[Extracted information]
------------------------------
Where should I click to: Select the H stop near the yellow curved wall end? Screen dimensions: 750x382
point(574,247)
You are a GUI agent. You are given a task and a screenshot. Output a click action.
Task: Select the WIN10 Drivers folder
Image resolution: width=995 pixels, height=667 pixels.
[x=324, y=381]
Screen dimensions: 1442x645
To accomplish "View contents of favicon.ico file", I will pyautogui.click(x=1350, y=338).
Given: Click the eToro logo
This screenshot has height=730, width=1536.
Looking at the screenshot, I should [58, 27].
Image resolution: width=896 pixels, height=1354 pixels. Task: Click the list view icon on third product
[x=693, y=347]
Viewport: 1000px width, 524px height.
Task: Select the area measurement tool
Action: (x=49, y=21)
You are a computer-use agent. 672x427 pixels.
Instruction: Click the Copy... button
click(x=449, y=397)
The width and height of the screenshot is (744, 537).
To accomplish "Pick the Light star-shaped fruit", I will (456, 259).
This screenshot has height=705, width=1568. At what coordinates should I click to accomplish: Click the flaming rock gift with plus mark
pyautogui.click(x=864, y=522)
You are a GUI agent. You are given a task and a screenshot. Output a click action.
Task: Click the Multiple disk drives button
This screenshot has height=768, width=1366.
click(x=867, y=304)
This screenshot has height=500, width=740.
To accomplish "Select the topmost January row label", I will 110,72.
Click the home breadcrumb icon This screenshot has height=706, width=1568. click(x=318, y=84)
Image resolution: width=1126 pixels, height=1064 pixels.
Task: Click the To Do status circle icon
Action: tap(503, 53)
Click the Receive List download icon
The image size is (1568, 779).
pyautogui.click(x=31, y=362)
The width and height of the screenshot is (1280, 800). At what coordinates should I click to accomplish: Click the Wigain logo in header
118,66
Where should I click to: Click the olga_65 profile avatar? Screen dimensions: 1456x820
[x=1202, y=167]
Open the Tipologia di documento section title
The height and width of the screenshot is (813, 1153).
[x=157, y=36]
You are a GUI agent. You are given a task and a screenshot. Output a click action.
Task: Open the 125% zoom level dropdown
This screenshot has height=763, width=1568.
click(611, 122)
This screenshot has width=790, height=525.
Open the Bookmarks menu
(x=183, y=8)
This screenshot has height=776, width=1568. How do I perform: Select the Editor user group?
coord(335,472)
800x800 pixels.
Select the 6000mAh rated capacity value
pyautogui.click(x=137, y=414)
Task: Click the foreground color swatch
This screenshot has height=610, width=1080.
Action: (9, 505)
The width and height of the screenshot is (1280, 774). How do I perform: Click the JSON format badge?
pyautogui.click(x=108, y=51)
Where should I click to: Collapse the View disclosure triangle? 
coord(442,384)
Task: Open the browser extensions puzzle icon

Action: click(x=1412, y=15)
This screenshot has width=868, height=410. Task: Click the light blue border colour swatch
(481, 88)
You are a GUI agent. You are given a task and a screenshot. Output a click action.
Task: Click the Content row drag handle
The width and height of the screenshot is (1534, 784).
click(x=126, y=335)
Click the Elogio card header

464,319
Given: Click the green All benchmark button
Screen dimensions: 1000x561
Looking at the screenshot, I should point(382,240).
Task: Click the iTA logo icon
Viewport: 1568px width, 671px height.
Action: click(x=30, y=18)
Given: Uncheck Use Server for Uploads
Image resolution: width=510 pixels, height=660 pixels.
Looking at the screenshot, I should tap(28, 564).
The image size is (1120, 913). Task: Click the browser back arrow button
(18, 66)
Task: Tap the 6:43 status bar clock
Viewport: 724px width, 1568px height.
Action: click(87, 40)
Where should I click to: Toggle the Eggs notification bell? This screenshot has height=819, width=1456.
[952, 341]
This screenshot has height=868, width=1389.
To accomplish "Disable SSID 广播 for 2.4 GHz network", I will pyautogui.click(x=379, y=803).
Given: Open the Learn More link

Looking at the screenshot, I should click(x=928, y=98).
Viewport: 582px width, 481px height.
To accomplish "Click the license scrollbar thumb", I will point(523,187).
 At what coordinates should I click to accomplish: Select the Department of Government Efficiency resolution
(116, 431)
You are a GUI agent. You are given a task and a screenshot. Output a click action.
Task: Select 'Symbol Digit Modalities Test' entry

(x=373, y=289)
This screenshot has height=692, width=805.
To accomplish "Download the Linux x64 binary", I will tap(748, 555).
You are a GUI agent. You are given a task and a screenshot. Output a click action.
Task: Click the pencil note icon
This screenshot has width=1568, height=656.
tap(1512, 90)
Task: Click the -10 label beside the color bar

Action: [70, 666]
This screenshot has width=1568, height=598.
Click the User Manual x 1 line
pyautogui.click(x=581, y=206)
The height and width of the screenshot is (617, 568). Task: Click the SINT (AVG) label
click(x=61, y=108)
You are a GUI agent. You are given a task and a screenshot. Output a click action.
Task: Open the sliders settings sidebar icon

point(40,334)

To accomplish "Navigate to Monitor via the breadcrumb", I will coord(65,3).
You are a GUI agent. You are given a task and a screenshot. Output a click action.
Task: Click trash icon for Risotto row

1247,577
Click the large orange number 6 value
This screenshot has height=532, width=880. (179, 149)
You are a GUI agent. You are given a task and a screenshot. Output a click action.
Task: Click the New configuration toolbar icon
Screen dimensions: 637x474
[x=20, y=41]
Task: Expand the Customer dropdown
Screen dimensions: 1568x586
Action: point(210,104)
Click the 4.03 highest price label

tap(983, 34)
------------------------------
[Task requirements] Restate the final lines of the listing above word for word, beginning at the line that contains "Task: Open the sliders settings sidebar icon".

[Answer to the exercise]
Task: Open the sliders settings sidebar icon

point(40,334)

To accomplish "Navigate to Monitor via the breadcrumb", I will coord(65,3).
You are a GUI agent. You are given a task and a screenshot. Output a click action.
Task: Click trash icon for Risotto row

1247,577
Click the large orange number 6 value
This screenshot has height=532, width=880. (179, 149)
You are a GUI agent. You are given a task and a screenshot. Output a click action.
Task: Click the New configuration toolbar icon
Screen dimensions: 637x474
[x=20, y=41]
Task: Expand the Customer dropdown
Screen dimensions: 1568x586
Action: point(210,104)
Click the 4.03 highest price label

tap(983, 34)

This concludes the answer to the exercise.